Din Felsefesi

İnanma, fenomen olarak insana özgüdür. Tarihin her döneminde ve her kültür düzeyinde varlığını sürdürerek günümüze kadar gelmiştir.

Gündelik hayatın içinde insanların niyet, tavır ve hareketlerini belirleyen bir değer olarak inanma, bir şeye inanmadan çok din kurumunun bildirdiklerine inanma ile daha ziyade anlam kazanmıştır.

Din de, felsefenin ilgilendiği, bilgi, bilim, ahlak vb. alanlar gibi bir başka alandır. Bu nedenle din felsefesi için “Din hakkında felsefi düşünmedir.” diyebiliriz. Bu tanım bize din hakkında aynı anda hem dinî anlayışla yüklü veya ateist hem de agnostik felsefi düşünceler olabileceği fikrini verir.

Felsefi düşünüş hakikatin / varoluşun yapısıyla ilgili sorulara cevap ararken farklı temellendirmelerle farklı sonuçlara ulaşarak aynı zamanda sorunlar da üretir. Buna karşılık din ve onda içerilmiş hâlde bulunan iman ise din felsefesine kaynaklık eden temel kavramlardır.
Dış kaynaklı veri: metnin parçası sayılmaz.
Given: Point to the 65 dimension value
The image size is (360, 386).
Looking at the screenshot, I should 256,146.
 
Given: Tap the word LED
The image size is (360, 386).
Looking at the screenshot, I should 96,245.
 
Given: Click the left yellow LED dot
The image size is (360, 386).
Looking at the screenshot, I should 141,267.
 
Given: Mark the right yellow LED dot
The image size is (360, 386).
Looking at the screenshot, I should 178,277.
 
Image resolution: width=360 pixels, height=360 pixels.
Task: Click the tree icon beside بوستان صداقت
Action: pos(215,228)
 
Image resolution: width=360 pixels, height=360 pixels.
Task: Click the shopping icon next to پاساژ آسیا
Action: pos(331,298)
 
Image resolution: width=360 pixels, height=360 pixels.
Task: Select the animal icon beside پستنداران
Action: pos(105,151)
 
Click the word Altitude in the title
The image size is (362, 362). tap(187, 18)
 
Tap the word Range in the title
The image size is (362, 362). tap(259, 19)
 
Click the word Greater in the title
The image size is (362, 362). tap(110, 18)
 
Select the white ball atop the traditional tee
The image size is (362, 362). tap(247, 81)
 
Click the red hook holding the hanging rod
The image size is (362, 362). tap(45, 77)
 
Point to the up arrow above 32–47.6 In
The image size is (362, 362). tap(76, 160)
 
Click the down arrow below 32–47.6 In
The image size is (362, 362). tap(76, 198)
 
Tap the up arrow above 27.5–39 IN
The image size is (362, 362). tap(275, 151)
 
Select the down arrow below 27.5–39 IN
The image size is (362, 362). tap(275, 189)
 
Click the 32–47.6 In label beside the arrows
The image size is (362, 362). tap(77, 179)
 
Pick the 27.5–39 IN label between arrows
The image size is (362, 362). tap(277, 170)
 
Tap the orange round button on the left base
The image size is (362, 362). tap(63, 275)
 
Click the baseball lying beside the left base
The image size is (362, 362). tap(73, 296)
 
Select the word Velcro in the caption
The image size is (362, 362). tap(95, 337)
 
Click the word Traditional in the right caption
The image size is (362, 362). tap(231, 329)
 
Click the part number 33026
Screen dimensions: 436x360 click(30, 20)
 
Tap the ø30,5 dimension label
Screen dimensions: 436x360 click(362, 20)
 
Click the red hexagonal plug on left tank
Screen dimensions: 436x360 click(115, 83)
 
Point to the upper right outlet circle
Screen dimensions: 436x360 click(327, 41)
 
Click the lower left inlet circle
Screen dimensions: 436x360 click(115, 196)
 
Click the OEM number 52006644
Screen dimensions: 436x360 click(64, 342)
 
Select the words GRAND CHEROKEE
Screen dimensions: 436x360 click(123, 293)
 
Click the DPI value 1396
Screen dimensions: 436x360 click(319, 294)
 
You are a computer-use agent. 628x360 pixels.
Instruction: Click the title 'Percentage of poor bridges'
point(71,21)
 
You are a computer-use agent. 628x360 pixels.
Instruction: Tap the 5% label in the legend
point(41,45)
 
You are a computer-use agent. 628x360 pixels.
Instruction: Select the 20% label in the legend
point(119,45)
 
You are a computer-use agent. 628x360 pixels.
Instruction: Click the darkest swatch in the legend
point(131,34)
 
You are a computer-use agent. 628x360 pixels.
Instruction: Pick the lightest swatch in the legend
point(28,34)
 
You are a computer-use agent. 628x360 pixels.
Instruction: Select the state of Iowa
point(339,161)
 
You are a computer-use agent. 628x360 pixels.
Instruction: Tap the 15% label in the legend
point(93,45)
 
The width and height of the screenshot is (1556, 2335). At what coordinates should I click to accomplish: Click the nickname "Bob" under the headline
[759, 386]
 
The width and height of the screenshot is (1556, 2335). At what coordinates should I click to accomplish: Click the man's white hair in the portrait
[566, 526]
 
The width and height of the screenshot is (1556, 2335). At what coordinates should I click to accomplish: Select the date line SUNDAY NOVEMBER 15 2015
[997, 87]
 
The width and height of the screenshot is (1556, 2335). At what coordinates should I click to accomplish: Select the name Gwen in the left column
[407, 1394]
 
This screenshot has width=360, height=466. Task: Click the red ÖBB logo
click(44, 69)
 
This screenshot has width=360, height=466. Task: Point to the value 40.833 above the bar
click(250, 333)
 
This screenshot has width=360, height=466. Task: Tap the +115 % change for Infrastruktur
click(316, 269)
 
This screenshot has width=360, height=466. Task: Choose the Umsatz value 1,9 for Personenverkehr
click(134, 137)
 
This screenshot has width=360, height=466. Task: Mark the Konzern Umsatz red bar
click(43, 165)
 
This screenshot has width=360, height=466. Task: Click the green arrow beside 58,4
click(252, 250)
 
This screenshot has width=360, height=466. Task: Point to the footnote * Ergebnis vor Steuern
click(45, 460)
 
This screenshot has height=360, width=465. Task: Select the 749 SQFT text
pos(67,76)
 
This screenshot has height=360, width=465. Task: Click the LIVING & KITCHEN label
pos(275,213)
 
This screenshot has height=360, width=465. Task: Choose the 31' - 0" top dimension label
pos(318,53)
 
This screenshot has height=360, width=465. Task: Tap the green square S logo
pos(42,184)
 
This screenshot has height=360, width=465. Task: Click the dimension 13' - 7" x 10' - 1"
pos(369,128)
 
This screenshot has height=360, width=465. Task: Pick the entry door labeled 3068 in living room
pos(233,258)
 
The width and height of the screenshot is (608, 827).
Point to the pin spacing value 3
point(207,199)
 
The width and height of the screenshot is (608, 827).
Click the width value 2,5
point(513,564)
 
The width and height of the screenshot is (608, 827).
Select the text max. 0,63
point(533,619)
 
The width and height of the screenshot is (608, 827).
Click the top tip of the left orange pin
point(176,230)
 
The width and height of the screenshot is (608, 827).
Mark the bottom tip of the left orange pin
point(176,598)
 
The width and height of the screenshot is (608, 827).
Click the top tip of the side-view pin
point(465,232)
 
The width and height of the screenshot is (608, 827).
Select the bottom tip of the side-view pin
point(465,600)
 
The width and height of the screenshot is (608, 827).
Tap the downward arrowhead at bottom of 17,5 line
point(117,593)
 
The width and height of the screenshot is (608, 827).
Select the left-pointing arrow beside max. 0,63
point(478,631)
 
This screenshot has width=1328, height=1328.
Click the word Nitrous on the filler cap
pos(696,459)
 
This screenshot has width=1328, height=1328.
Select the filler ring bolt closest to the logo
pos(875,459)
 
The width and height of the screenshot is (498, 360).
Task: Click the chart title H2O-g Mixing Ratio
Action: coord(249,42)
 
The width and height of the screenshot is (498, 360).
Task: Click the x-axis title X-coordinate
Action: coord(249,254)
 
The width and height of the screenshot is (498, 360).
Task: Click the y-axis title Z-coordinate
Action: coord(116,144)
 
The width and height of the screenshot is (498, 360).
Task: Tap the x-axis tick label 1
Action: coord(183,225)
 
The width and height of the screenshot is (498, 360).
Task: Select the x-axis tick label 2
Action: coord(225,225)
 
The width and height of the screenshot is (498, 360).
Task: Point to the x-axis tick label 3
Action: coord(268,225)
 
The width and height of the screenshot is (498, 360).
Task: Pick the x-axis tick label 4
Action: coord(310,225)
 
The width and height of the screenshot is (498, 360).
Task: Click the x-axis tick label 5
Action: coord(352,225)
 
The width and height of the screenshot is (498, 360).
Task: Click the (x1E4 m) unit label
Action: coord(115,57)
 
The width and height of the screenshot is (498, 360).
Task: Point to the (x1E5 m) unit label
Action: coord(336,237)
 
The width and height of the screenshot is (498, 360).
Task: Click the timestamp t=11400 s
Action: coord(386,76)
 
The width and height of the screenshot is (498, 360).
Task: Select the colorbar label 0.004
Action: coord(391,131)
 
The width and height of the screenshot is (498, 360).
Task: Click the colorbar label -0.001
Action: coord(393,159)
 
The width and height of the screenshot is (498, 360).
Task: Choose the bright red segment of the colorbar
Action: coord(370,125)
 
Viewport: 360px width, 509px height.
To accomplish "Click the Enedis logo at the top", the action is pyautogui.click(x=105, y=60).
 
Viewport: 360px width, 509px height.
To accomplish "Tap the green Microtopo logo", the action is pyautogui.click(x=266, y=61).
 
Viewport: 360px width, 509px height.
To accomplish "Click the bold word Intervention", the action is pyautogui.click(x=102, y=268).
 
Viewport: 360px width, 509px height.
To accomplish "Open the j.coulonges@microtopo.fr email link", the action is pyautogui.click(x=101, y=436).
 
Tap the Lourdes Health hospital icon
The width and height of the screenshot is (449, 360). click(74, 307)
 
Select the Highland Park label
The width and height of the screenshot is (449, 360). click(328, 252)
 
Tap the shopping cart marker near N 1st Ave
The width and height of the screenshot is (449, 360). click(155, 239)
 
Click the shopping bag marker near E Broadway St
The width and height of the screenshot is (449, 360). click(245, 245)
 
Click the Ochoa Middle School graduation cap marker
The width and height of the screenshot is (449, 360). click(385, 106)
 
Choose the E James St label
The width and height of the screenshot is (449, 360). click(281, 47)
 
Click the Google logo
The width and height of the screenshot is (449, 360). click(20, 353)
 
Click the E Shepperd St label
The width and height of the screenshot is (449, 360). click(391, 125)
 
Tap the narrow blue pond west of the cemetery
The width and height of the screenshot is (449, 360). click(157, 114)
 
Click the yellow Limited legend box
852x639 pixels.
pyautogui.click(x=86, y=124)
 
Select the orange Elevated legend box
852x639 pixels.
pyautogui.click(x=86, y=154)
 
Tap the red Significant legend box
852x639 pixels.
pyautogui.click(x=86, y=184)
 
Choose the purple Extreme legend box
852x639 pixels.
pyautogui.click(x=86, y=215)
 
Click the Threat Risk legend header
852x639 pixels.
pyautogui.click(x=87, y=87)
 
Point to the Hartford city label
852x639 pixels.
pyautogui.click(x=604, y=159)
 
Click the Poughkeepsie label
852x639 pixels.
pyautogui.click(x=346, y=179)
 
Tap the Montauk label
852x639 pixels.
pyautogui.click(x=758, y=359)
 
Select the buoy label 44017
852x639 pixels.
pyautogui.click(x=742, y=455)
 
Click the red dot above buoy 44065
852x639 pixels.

Din felsefesinin amacı da yaşam hakkındaki hakikati arama çabasıdır. Bu açıdan din ve felsefe arasında farklılıklar vardır. Felsefe varlığın yapısı hakkında kendince hakikati açıklamaya çalışırken kavramları, din ise inanma kesinliğindeki sembolleri kullanır. Çünkü yaşam hakkında hakikati arama çabası din ve felsefece açık-seçik olsa da her biri için ilkesel düzeyde olduğu gibi pratikte de farklıdır.

Bu bağlamda “Tanrı var mıdır?”, “Varsa nitelikleri kanıtlanabilir mi?”, “İman, inanç nedir?”, “Tanrıiman- insan ilişkisi nasıl kurulmalıdır?” sorularına tutarlı temellendirmelerle cevaplar aramaya çalışmak dine felsefe ile bakmak demektir. Dinin ise bu sorulara kesin cevapları zaten vardır.